Ben sevgi ne bilmeyen insan, senin sevginle yaşar hale geldim. Tek ona tutunabiliyordum. Ama o dal da giderek çatladı. Çürüdü... ve işte bu durumdayız sevgilim. Ailem bile beni sevmezken, SEN bile beni sevmezken, yaşananın neye yaradığını çok sorguladım. Belki James vardı diyeceksin bana ama hayır. Elbet o da birgün gidecekti. O da kendi hayatını kuracaktı. Belki Lily ile... Umarım. Onu gerçekten seviyor.
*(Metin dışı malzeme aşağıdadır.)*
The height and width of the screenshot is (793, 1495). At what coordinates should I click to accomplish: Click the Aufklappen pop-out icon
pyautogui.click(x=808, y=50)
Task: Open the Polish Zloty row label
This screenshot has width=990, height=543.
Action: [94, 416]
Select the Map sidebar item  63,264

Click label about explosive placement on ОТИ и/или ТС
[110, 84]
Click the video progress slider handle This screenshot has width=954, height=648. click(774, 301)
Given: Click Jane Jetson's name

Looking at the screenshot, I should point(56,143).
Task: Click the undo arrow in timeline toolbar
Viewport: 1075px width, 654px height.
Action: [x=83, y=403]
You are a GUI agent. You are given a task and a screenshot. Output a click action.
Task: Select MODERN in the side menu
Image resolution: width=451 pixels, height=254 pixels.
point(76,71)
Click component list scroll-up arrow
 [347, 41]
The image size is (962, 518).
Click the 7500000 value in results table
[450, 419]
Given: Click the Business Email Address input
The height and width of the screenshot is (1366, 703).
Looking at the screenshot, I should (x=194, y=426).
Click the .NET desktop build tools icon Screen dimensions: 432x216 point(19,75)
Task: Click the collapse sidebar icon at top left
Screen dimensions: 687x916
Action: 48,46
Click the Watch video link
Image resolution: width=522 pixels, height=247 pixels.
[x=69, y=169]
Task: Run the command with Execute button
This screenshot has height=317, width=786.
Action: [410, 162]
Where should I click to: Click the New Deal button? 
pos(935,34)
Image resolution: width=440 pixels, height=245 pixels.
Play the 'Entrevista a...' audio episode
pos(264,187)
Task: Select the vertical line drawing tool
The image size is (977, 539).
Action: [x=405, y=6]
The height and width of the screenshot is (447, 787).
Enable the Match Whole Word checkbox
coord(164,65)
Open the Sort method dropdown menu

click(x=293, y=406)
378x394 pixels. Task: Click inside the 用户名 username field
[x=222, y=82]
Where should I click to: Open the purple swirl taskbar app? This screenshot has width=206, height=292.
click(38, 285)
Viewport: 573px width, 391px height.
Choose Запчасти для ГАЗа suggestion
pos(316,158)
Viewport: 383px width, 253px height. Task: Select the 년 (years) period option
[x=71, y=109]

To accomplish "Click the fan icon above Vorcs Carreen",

Ama ben daha güzel sevdim. Seni herkesten daha güzel, daha masum sevdim ama sen sevmedin Remus.

En çok bu yaktı canımı, bu öldürdü beni. Şimdi diyeceksin bunun için ölmen mi gerekiyordu. Ben saten ölmüştüm Remus.

Sadece bedenen buradaydım. Artık o da olmadığına göre kendi cennetime gidip seni düşleyebilirim. Beni şakın unutma lanet kurtadam. Unutursan tamamen yok olurum ben.

Tatlı minik köpeğin.

Remus okumayı zar zor bitirebildi. Gözyaşları görüş açısını kapatıyordu çünkü. Kağıt yer yer damlalar ile süslenmişti.

Remus kağıdı göğsüne bastırıp sessize fısıldamaya başladı.

"Neden korkaklık ettim ki? Neden keşke izin vermeseydim diye değil, keşke verseydim diye ağlıyorum? Lanet olsun Sirius. Seni çok sevdim ben. Ama ben senin kadar cesur değildim. Kimseyi alamadım karşıma en büyük aşkım için. Seni seviyorum. Hiç sevgi görmemiş kalbini dolduracak kadar hem de. Ama sanırım bunu sana artık asla söyleyemeyeceğim. Affet beni bebeğim. Özür dilerim."